An instance of a database table needs to be identified by an attribute called the “primary key”. The primary key could be an “artificial identifier” such as a unique number in a sequence or a string of random characters such as ba10a67d-e00b-4bfb-af78-8685102b1cd9 (typically a UUID) or could be some “natural identifier” such as a driver’s license number or a currency code.

Typically other tables then reference the primary key of a table using an attribute in their own table that is termed the “foreign key”.

In general, designing with an artificial identifier instead of a natural identifier is the best choice. Although there are always exceptions to the rule, I have always employed artificial keys in my designs.

In a recent situation with Haiku Depot Server (HDS) the advantages of an artificial identifier were made clear and, I’m capturing this here in case I need to refer back to it.

HDS keeps a list of languages in a Postgres table called natural_language. This has an artificial primary key of an bigint.

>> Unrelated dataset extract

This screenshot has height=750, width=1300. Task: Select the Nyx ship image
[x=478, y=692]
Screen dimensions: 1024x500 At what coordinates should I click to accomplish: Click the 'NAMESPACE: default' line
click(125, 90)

Originally the table had a column code which was used to store an ISO-3166-1 language code such as en, zh or jp. More recently this list has had to be extended with two additional properties; the country code and script code. An example country code would be NZ and an example script code would be Latn.

The original code no longer makes sense and can no longer uniquely identify a language. It is the three components together that uniquely identify the logical language.

If the original design had used the code, the natural identifier, as the primary key then many other tables would have been related to this table using the code as well. However now the code is to be dropped out and the three new attributes will be added in its place (language_code, country_code and script_code), any relationships based on the code alone would no longer work.

Luckily, an artificial key was used and so the foreign keys in other tables will continue to work as was originally intended. The use of the artificial key has allowed the logical attributes of the table to evolve over time without breaking the overall database model.

It is very tempting for an inexperienced database designer to see a natural identifier for an entity and opt to employ it as the primary key because it seems convenient, less work to implement and easier to read. In general (and there will always be exceptions) this is best avoided because of falling into the trap outlined above of making some aspects of database evolution more difficult later.